* [GIVEN REQUEST]:
Convert the records from the line with "Click the browser address search field" up to and including the line with "Task: Switch to" into a JSON list of strings, one string per line. Skip blank lines and leave the pictures out.

━━━━━ INPUT RECORDS ━━━━━

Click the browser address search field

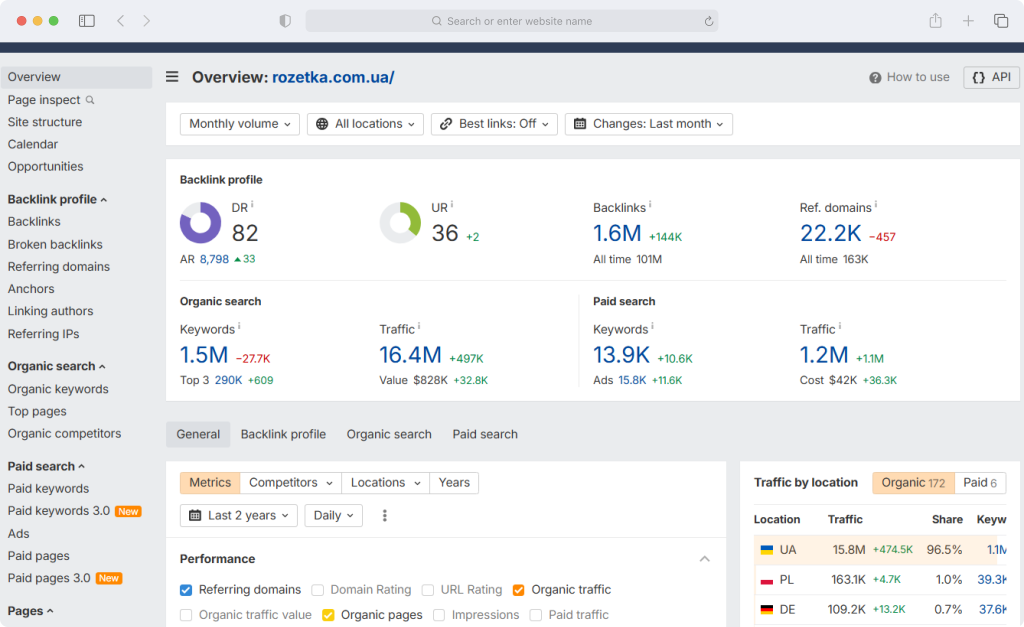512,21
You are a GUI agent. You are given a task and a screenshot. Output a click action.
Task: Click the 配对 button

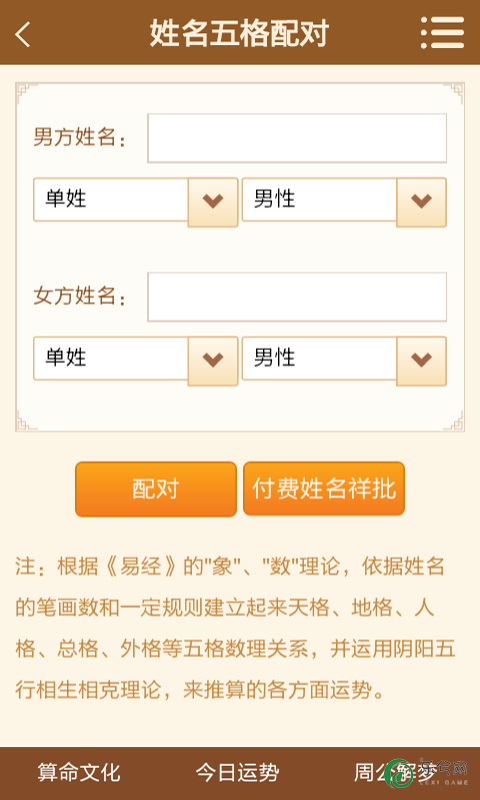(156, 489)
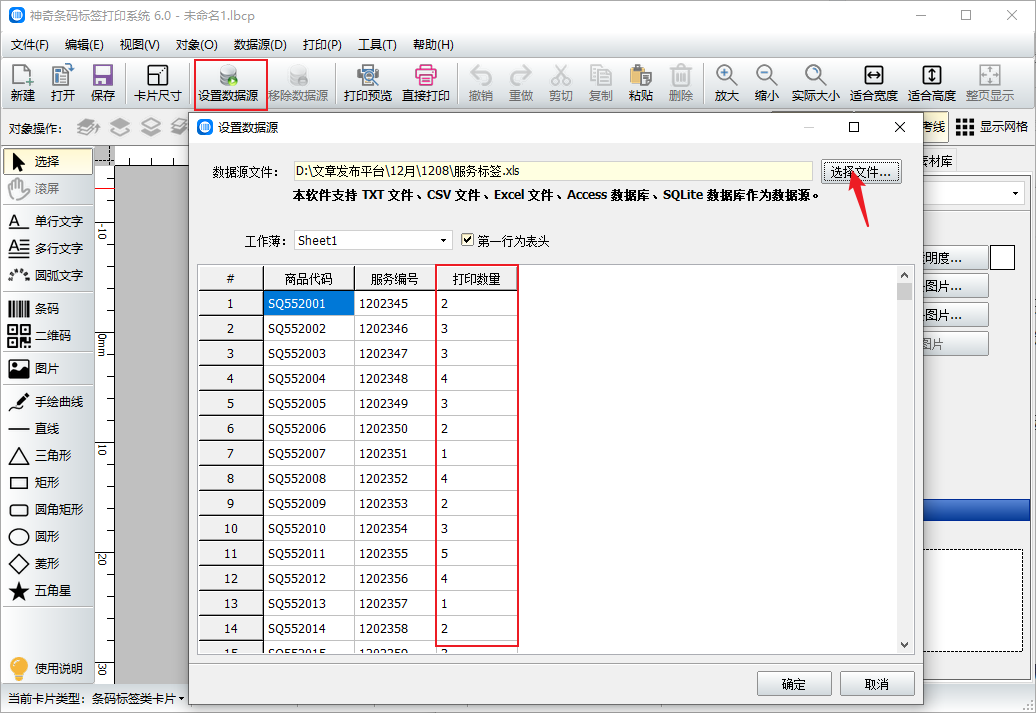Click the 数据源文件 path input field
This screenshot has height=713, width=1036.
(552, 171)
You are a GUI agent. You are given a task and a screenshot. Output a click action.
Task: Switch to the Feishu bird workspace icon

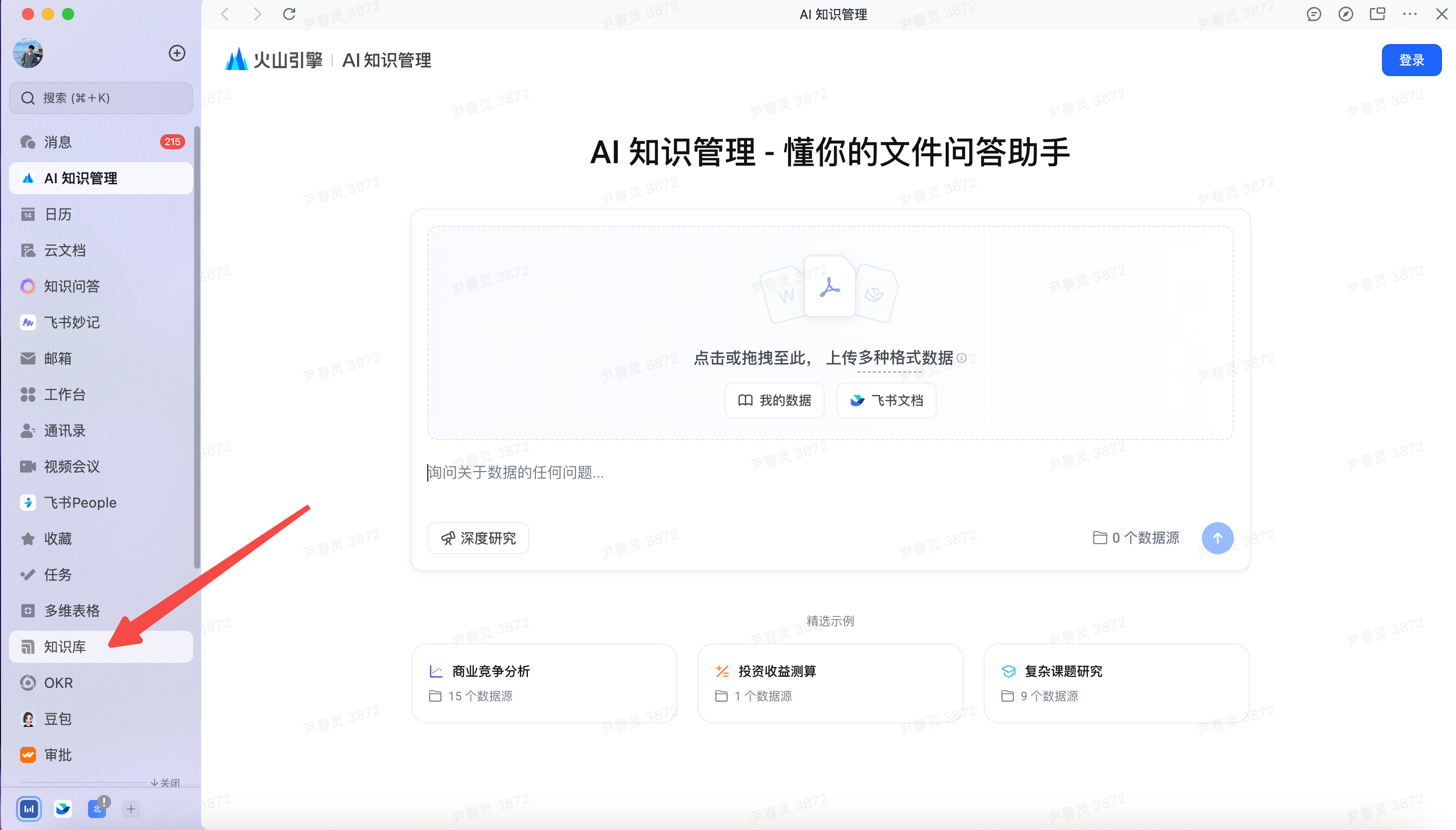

━━━━━
━━━━━ INPUT RECORDS ━━━━━

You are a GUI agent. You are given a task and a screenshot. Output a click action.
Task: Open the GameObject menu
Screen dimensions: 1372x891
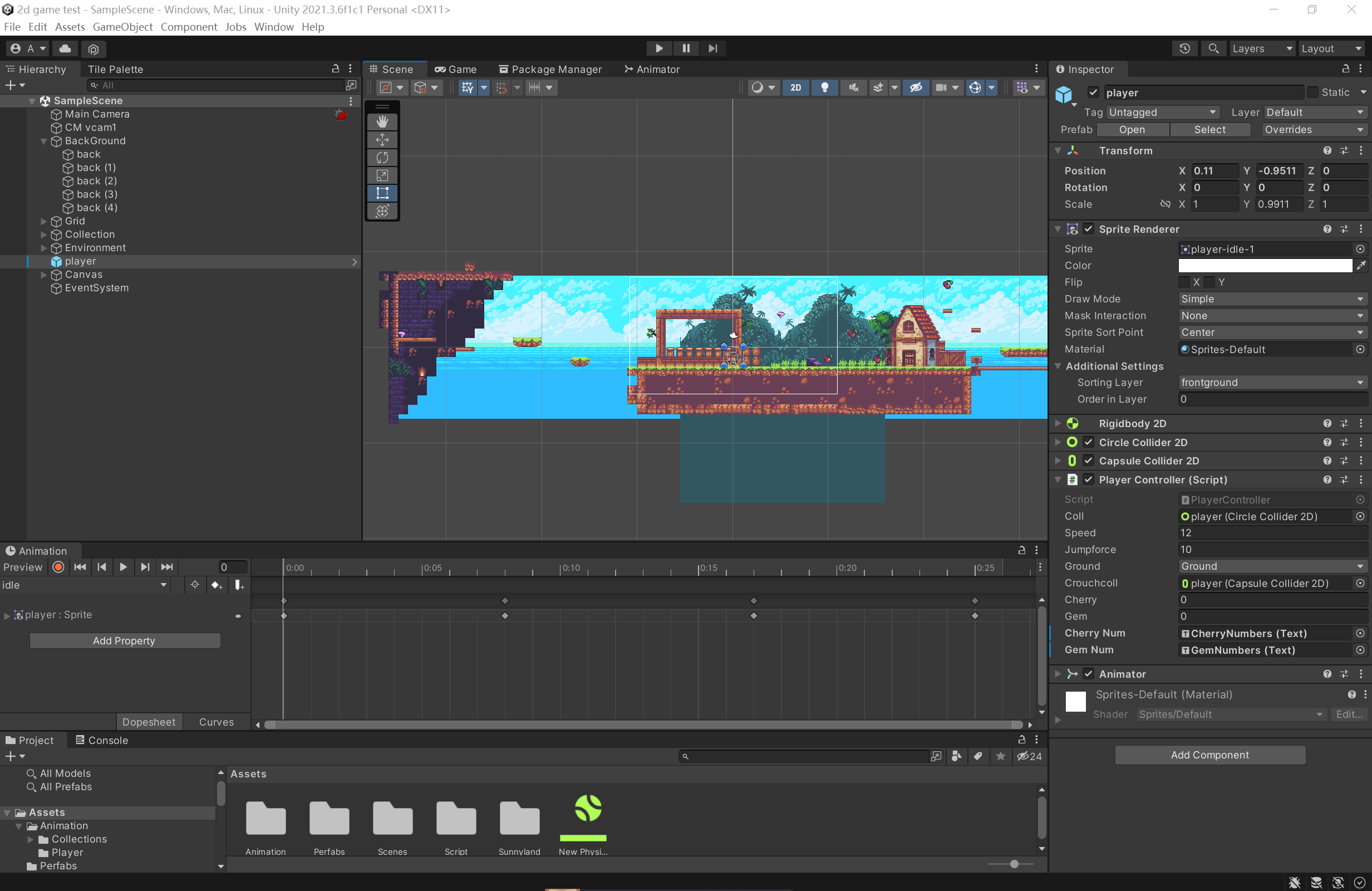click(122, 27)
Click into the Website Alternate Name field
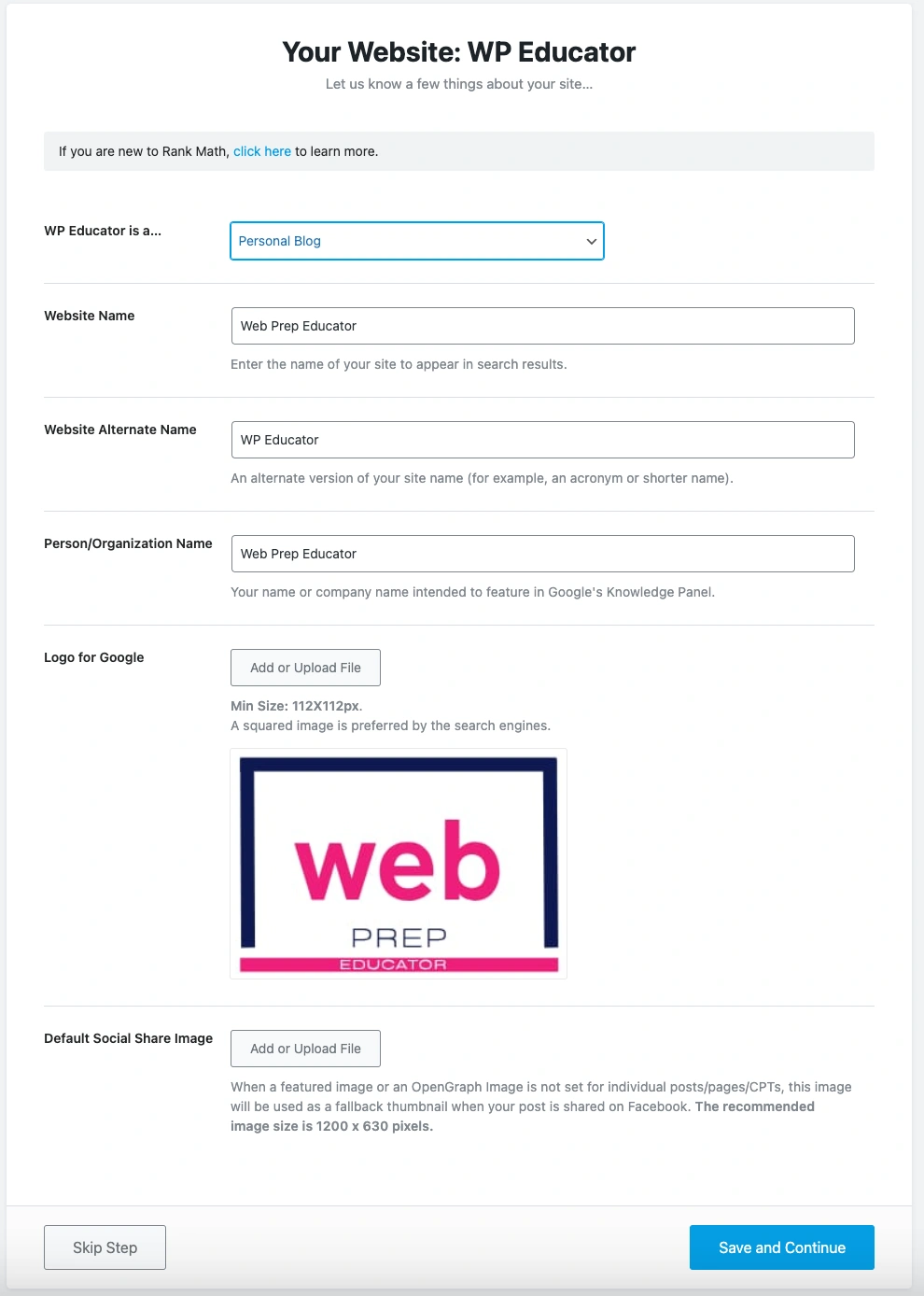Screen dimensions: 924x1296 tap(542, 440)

━━━━━

* [RESULT FOR THIS TASK]:
[
  "Click the browser address search field",
  "512,21",
  "You are a GUI agent. You are given a task and a screenshot. Output a click action.",
  "Task: Click the 配对 button",
  "(156, 489)",
  "Click the 数据源文件 path input field",
  "This screenshot has height=713, width=1036.",
  "(552, 171)",
  "You are a GUI agent. You are given a task and a screenshot. Output a click action.",
  "Task: Switch to the Feishu bird workspace icon"
]